- Comments: #91
- Initially Proposed by: @djmitche
We have a handful of things that we often change, and that change globally, not in a ride-the-trains fashion:
- worker-type names
- server fingerprints (e.g., the hg server)
- AMI IDs (like AMI sets -- and maybe we don't use this repo, depending on @walac's deployment process)
- VPC configuration (subnetIds per region, security groups by name per region, etc.)
- project configuration (does it do nightlies, do we listen for pushes, etc.)
- resource URLs (tooltool, pypi, etc.)
- worker implementations (is workerType X a docker-worker or tc-worker/docker-engine?)
- allocations between worker types for transitions (like the buildbot-to-TC transition of the mac minis)
- scopes accorded to each scm level [added 10/3]
I think we can store all of this in a repo for which everything -- inbound, central, beta, release, esr -- just looks at the latest commit for the current state. This would allow us to land changes that take effect immediately across projects, without having to uplift them.
Repo Name: https://hg.mozilla.org/build/ci-configuration
Repo Permissions: initially scm_level_3, but we could lock this down further to releng/relops/tc. We will require review like most repos, but not the merge-to-production of the puppetagain repo.

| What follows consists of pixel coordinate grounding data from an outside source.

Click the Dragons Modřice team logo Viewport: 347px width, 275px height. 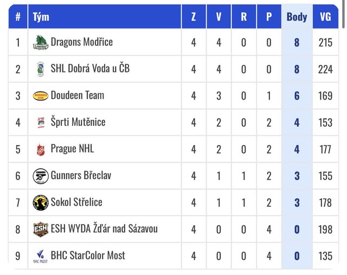pyautogui.click(x=41, y=42)
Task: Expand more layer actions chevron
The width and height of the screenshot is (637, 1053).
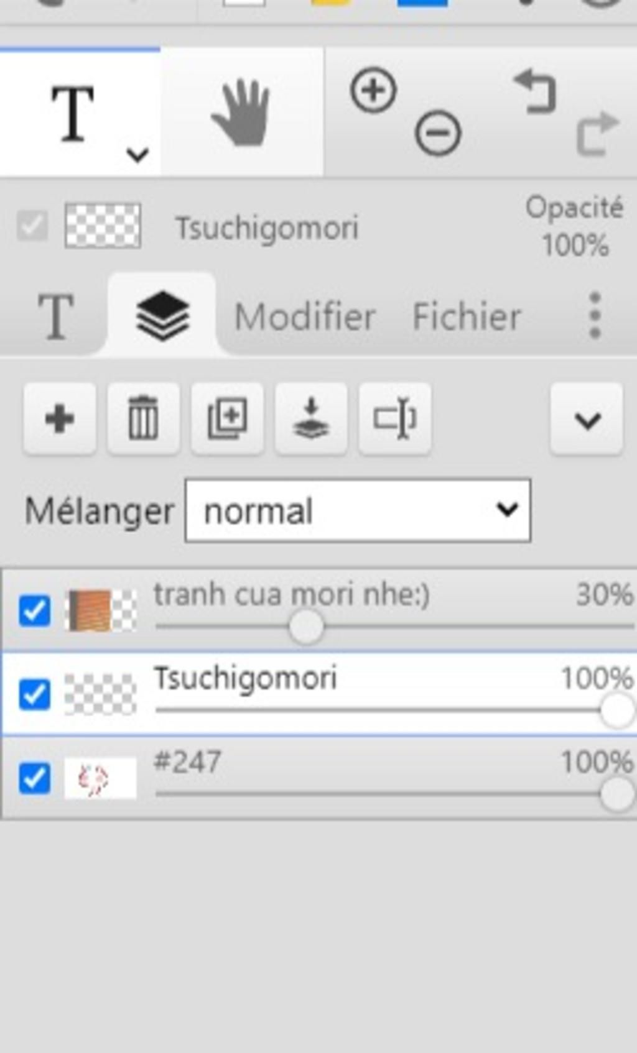Action: pos(587,420)
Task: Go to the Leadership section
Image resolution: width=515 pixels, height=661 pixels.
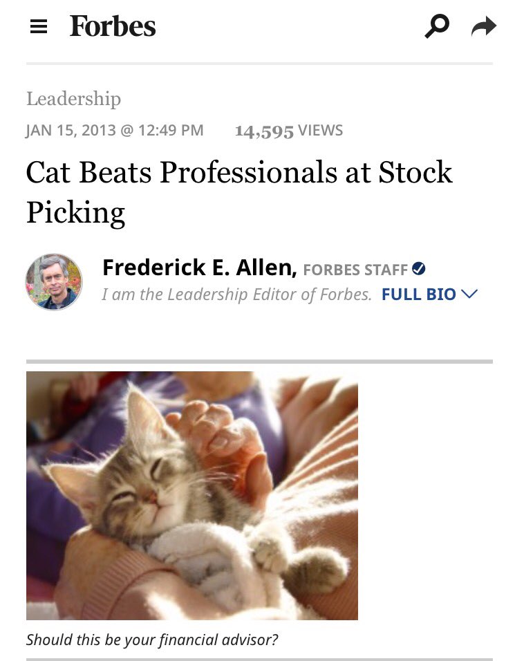Action: tap(74, 99)
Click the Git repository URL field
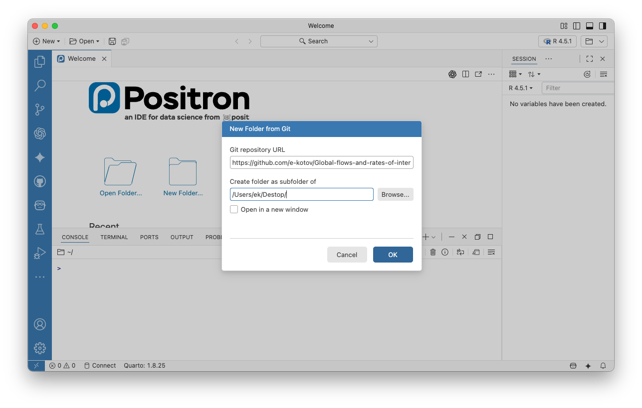The height and width of the screenshot is (408, 642). tap(321, 162)
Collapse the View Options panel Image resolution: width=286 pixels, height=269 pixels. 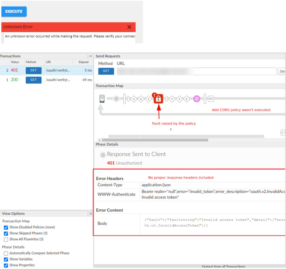coord(90,213)
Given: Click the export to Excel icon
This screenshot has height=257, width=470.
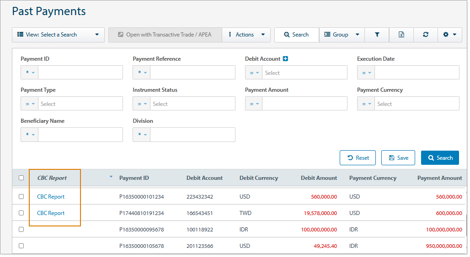Looking at the screenshot, I should pyautogui.click(x=401, y=35).
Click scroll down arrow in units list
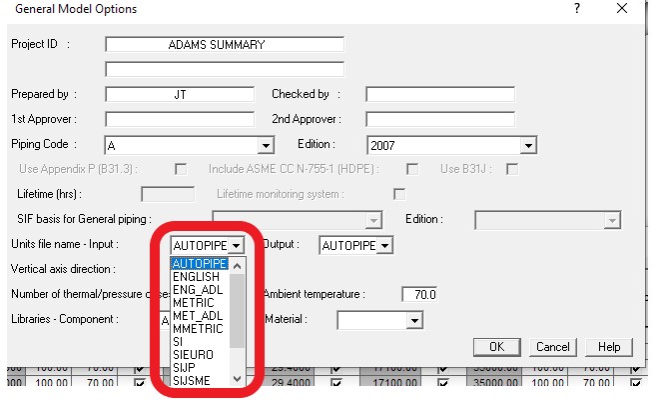Screen dimensions: 652x401 click(237, 379)
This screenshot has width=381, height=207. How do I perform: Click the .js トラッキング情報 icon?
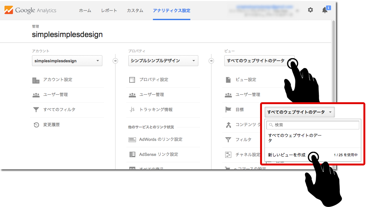point(132,110)
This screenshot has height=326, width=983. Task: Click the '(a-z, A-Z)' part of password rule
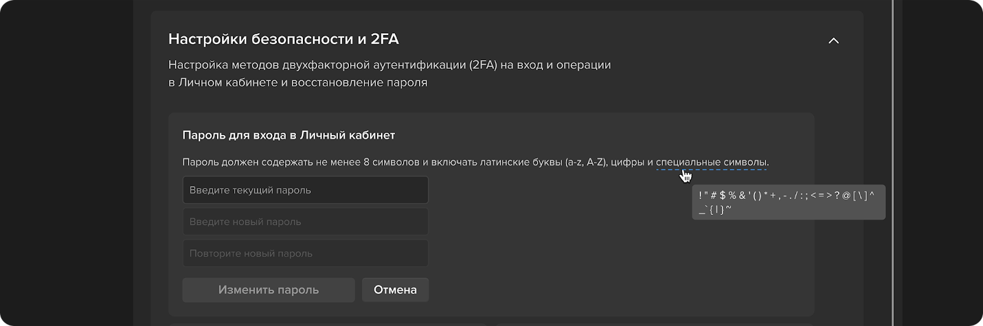click(x=585, y=163)
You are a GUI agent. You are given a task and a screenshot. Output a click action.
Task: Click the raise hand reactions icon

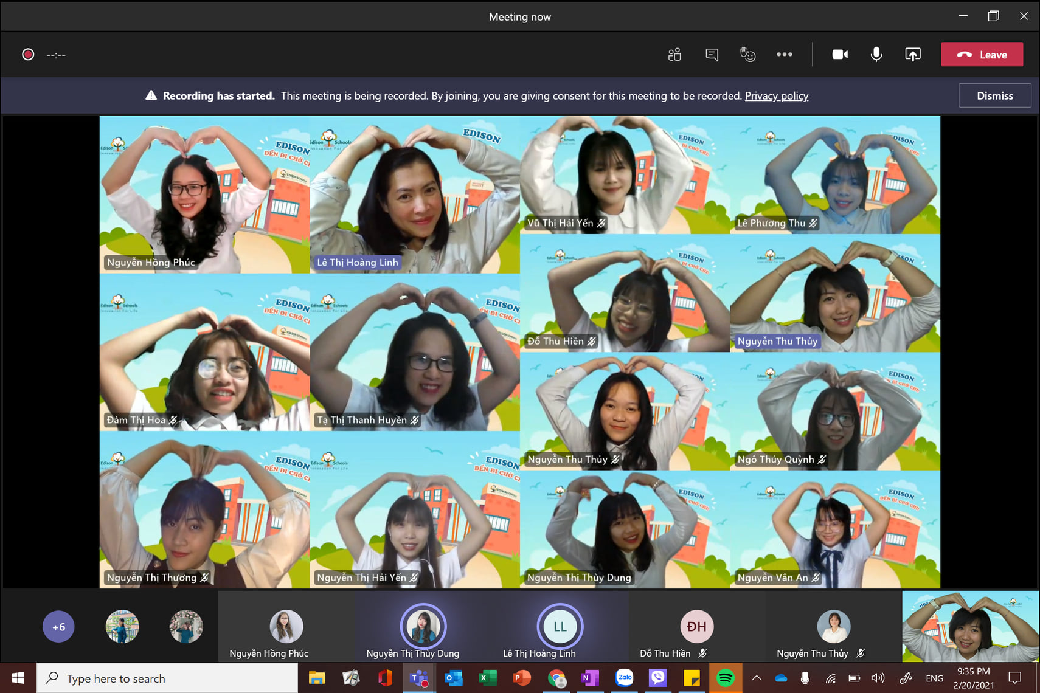point(747,55)
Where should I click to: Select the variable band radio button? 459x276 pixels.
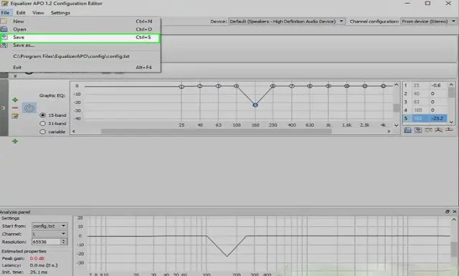click(x=42, y=132)
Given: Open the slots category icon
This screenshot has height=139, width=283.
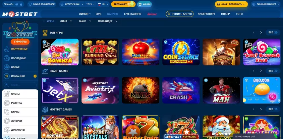Looking at the screenshot, I should pos(7,94).
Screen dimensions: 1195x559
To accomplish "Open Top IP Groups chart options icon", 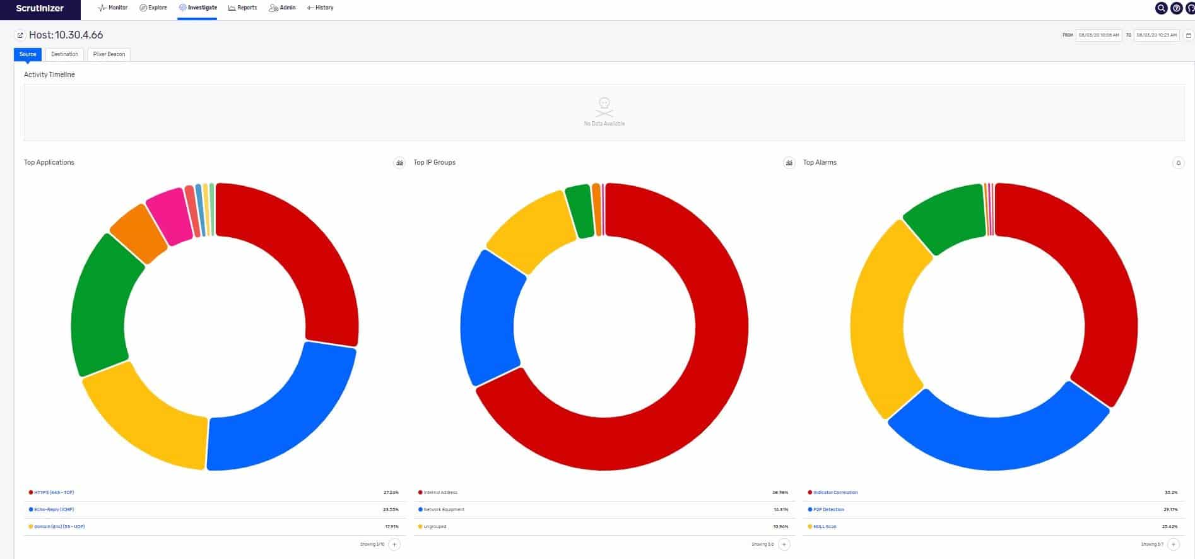I will (789, 163).
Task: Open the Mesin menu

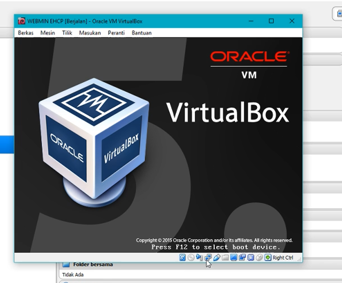Action: pyautogui.click(x=48, y=33)

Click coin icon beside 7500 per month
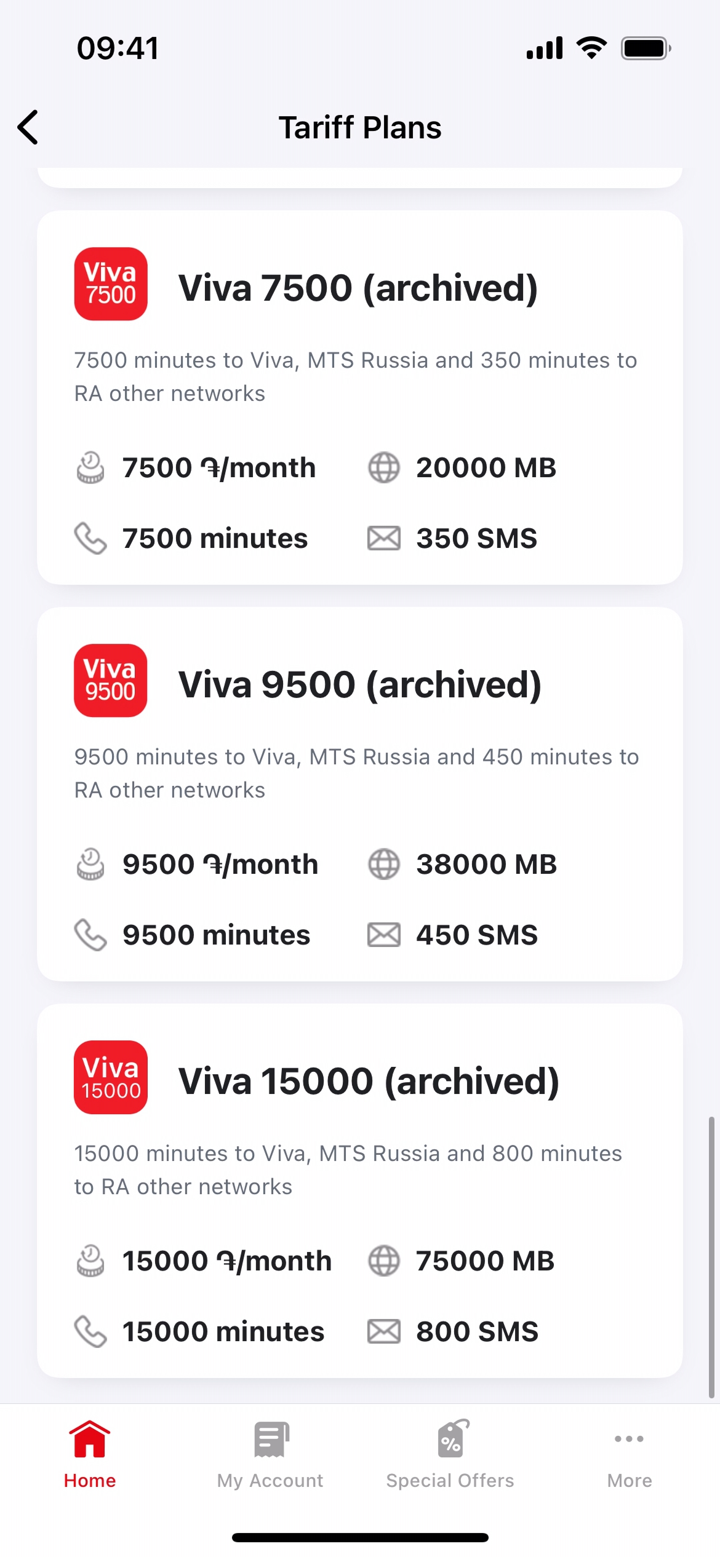(x=90, y=468)
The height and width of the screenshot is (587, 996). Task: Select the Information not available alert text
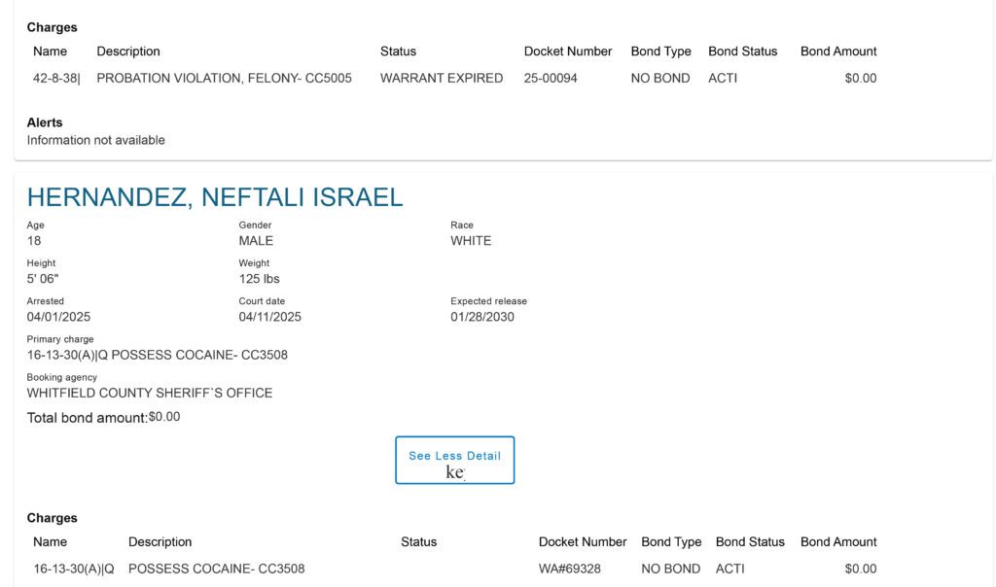click(x=96, y=140)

No subdirectories - everything is in the top level. The temptation to make a subdirectory and have dynamically named files (like one file per project) should indicate this isn't the right place for that config.
Data is divided into files of mostly-unrelated information -- VPC config over here, project config over there -- each in a .yml file. The file should begin with a nice big comment explaining what it means and how it's interpreted.
Tasks that need this data (mostly decision/action/cron, but maybe some other things too) will use to check out this repository to a predictable location. We'll define some commonly-available function to open, parse, and return a file -- something like get_ci_configuration("worker-types").
[edit 9/29] Other out-of-tree tools, such as hooks that might need one piece of data quickly, might instead pull a raw file from the repo (similar to what we do with .taskcluster.yml now).
[edit 9/29] Stuff in this repo will need to live until no branch still refers to it -- including ESR. So, files should live "forever", although they can be commented to indicate "not used after Firefox 92" or something like that to help with later spring cleaning.
[new 9/29] Commits to this repository can be reflected in https://wiki.mozilla.org/ReleaseEngineering/Maintenance to indicate the timeline of infrastructure changes.
[new 9/29] We'll start by moving project configuration into this repo, then begin to migrate other data as time allows and needs dictate.
There's work afoot to move a bunch of Taskcluster configuration (scopes, roles, hooks, etc.) to be defined and managed in-tree. As automation, that stuff belongs in-tree, although it may pull some data from this repository (such as the list of projects).